§ **EXERCISE DATA**

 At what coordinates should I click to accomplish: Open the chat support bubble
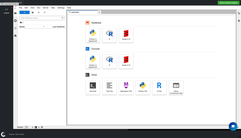(x=233, y=126)
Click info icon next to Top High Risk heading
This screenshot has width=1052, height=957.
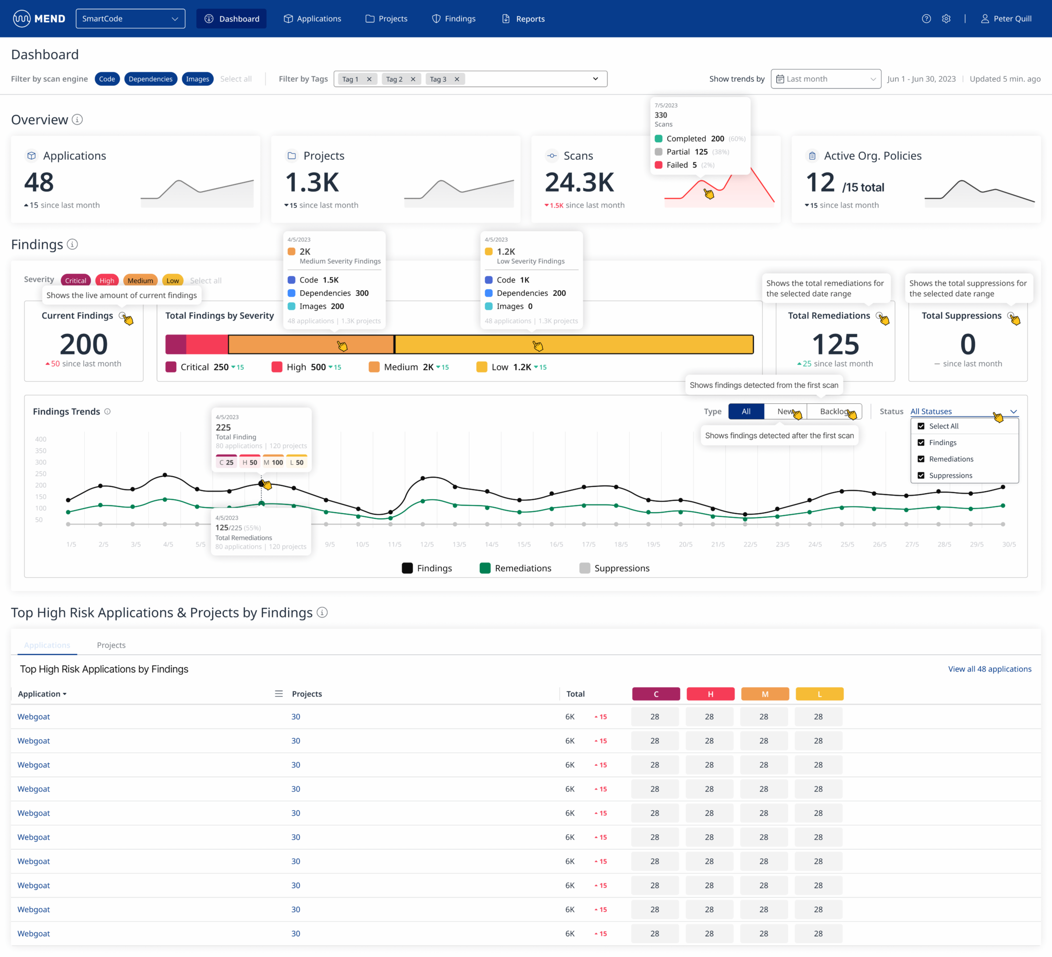click(x=322, y=612)
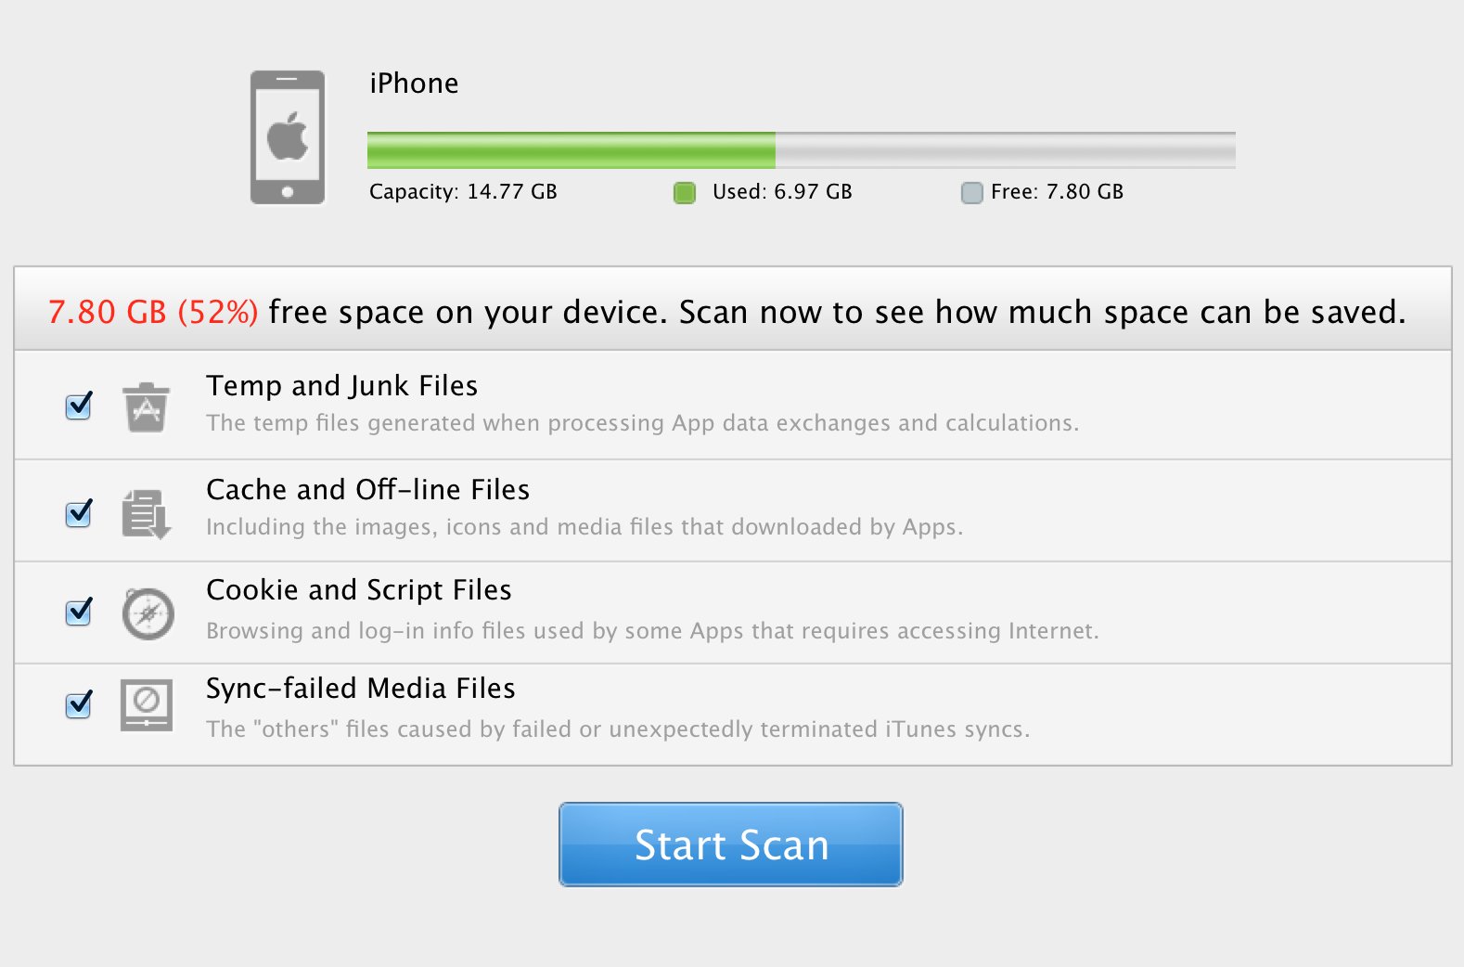
Task: Click the green Used legend swatch
Action: [685, 193]
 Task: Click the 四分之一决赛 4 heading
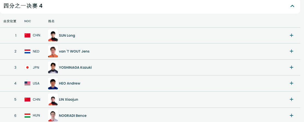(x=23, y=6)
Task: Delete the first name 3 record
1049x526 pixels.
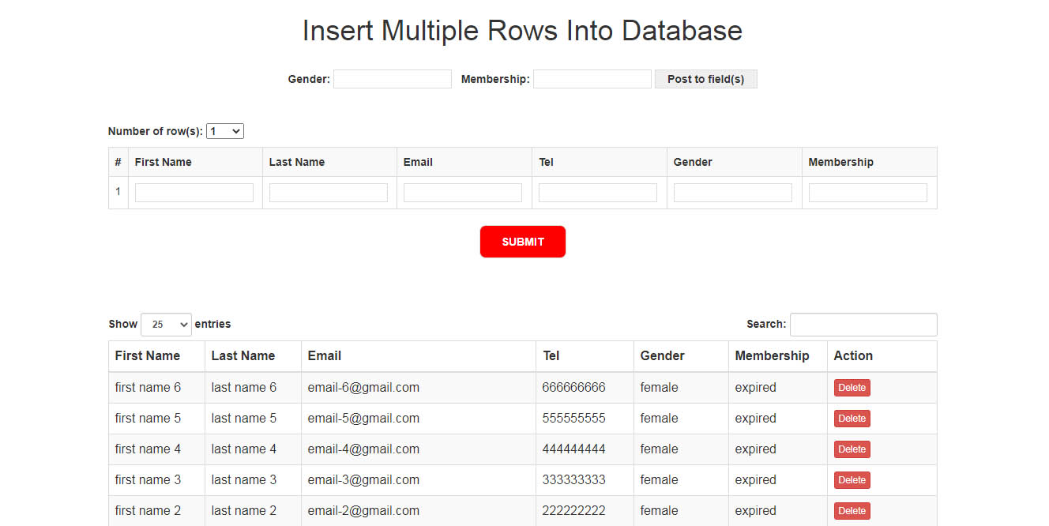Action: coord(852,480)
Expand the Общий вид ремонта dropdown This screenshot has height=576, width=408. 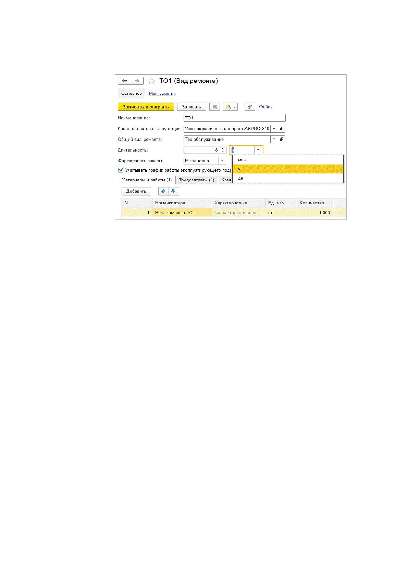[274, 139]
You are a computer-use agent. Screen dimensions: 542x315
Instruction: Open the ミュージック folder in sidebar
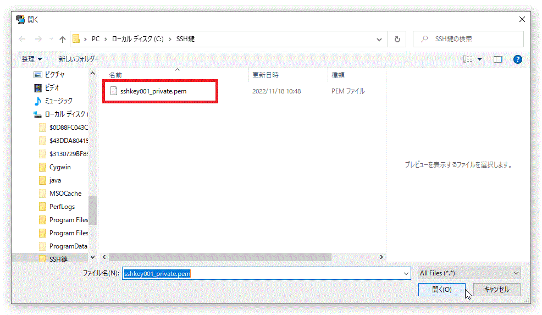pos(58,101)
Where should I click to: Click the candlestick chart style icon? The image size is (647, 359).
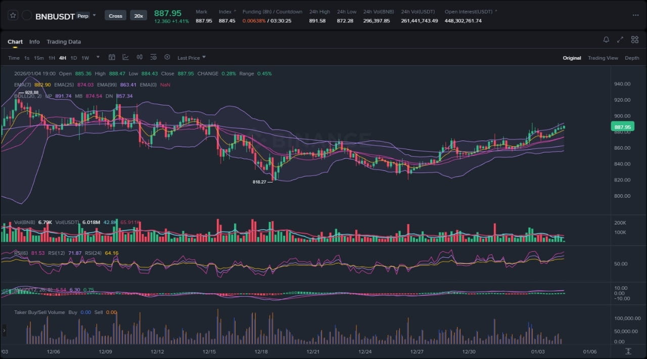[x=140, y=58]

§ **TASK DIRECTIONS**
The copy should begin at the line containing "Where should I" and end at the last line of the data above; please restate those lines word for word without the pictures.

§ **WRITTEN SOLUTION**
Where should I click to: Click the candlestick chart style icon? The image size is (647, 359).
[x=140, y=58]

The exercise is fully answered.